■ Work to be completed ■
Repeat the records exactly, so that each line matches the original.

::: Supplied data

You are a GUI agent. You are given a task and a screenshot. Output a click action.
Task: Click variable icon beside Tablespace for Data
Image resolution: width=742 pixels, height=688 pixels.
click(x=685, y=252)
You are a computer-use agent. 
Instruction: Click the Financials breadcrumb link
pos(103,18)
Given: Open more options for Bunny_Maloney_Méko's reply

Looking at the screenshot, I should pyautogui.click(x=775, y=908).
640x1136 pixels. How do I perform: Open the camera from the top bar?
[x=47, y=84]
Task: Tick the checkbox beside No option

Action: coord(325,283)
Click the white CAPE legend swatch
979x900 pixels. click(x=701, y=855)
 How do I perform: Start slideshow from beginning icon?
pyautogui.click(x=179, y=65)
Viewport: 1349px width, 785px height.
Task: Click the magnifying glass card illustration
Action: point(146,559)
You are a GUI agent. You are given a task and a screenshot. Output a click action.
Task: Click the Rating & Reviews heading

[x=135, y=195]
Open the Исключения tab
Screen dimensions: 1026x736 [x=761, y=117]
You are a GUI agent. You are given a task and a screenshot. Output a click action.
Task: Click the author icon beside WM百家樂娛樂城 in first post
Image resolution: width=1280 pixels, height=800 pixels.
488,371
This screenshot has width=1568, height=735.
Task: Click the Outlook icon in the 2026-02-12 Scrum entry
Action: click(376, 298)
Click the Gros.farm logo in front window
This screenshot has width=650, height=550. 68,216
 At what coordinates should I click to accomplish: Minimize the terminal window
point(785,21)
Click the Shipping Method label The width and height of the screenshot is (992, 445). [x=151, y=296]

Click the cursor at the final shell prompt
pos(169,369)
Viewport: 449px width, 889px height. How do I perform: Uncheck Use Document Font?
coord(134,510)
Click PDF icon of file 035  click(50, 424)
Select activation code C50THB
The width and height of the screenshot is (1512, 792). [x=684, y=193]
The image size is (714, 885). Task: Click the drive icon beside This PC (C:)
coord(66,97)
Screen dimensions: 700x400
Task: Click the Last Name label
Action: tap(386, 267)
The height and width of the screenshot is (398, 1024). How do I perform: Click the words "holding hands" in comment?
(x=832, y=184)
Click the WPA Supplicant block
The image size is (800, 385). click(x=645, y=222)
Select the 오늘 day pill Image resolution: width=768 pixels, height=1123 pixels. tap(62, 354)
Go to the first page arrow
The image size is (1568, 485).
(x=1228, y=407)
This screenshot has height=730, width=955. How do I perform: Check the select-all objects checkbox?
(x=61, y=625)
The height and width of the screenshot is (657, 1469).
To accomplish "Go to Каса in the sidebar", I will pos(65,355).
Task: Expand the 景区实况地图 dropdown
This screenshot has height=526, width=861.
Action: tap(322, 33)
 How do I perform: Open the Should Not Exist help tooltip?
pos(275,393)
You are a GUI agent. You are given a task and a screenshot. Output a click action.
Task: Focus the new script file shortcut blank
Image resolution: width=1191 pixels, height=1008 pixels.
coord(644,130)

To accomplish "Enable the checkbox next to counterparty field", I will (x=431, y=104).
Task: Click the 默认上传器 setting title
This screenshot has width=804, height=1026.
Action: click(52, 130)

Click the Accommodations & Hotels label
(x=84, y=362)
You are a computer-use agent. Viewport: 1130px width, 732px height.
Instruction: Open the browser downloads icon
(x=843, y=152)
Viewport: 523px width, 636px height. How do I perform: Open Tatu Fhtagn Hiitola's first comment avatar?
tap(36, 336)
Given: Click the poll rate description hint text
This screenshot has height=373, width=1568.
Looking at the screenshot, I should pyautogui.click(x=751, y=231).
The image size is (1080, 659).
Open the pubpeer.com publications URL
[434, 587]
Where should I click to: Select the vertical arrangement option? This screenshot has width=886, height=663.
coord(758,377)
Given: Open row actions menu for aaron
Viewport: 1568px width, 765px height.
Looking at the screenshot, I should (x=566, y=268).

::::::

■ Result ■
You are a GUI agent. You are given a task and a screenshot. Output a click action.
Task: Click variable icon beside Tablespace for Data
Image resolution: width=742 pixels, height=688 pixels.
click(x=685, y=252)
You are a computer-use agent. 
Instruction: Click the Financials breadcrumb link
pos(103,18)
Given: Open more options for Bunny_Maloney_Méko's reply

Looking at the screenshot, I should pyautogui.click(x=775, y=908).
640x1136 pixels. How do I perform: Open the camera from the top bar?
[x=47, y=84]
Task: Tick the checkbox beside No option

Action: coord(325,283)
Click the white CAPE legend swatch
979x900 pixels. click(x=701, y=855)
 How do I perform: Start slideshow from beginning icon?
pyautogui.click(x=179, y=65)
Viewport: 1349px width, 785px height.
Task: Click the magnifying glass card illustration
Action: point(146,559)
You are a GUI agent. You are given a task and a screenshot. Output a click action.
Task: Click the Rating & Reviews heading

[x=135, y=195]
Open the Исключения tab
Screen dimensions: 1026x736 [x=761, y=117]
You are a GUI agent. You are given a task and a screenshot. Output a click action.
Task: Click the author icon beside WM百家樂娛樂城 in first post
Image resolution: width=1280 pixels, height=800 pixels.
488,371
This screenshot has width=1568, height=735.
Task: Click the Outlook icon in the 2026-02-12 Scrum entry
Action: click(376, 298)
Click the Gros.farm logo in front window
This screenshot has width=650, height=550. 68,216
 At what coordinates should I click to accomplish: Minimize the terminal window
point(785,21)
Click the Shipping Method label The width and height of the screenshot is (992, 445). [x=151, y=296]

Click the cursor at the final shell prompt
pos(169,369)
Viewport: 449px width, 889px height. How do I perform: Uncheck Use Document Font?
coord(134,510)
Click PDF icon of file 035  click(50, 424)
Select activation code C50THB
The width and height of the screenshot is (1512, 792). [x=684, y=193]
The image size is (714, 885). Task: Click the drive icon beside This PC (C:)
coord(66,97)
Screen dimensions: 700x400
Task: Click the Last Name label
Action: tap(386, 267)
The height and width of the screenshot is (398, 1024). How do I perform: Click the words "holding hands" in comment?
(x=832, y=184)
Click the WPA Supplicant block
The image size is (800, 385). click(x=645, y=222)
Select the 오늘 day pill Image resolution: width=768 pixels, height=1123 pixels. tap(62, 354)
Go to the first page arrow
The image size is (1568, 485).
(x=1228, y=407)
This screenshot has height=730, width=955. How do I perform: Check the select-all objects checkbox?
(x=61, y=625)
The height and width of the screenshot is (657, 1469).
To accomplish "Go to Каса in the sidebar", I will pos(65,355).
Task: Expand the 景区实况地图 dropdown
This screenshot has height=526, width=861.
Action: tap(322, 33)
 How do I perform: Open the Should Not Exist help tooltip?
pos(275,393)
You are a GUI agent. You are given a task and a screenshot. Output a click action.
Task: Focus the new script file shortcut blank
Image resolution: width=1191 pixels, height=1008 pixels.
coord(644,130)

To accomplish "Enable the checkbox next to counterparty field", I will (x=431, y=104).
Task: Click the 默认上传器 setting title
This screenshot has width=804, height=1026.
Action: click(52, 130)

Click the Accommodations & Hotels label
(x=84, y=362)
You are a computer-use agent. Viewport: 1130px width, 732px height.
Instruction: Open the browser downloads icon
(x=843, y=152)
Viewport: 523px width, 636px height. How do I perform: Open Tatu Fhtagn Hiitola's first comment avatar?
tap(36, 336)
Given: Click the poll rate description hint text
This screenshot has height=373, width=1568.
Looking at the screenshot, I should pyautogui.click(x=751, y=231).
The image size is (1080, 659).
Open the pubpeer.com publications URL
[434, 587]
Where should I click to: Select the vertical arrangement option? This screenshot has width=886, height=663.
coord(758,377)
Given: Open row actions menu for aaron
Viewport: 1568px width, 765px height.
Looking at the screenshot, I should (x=566, y=268).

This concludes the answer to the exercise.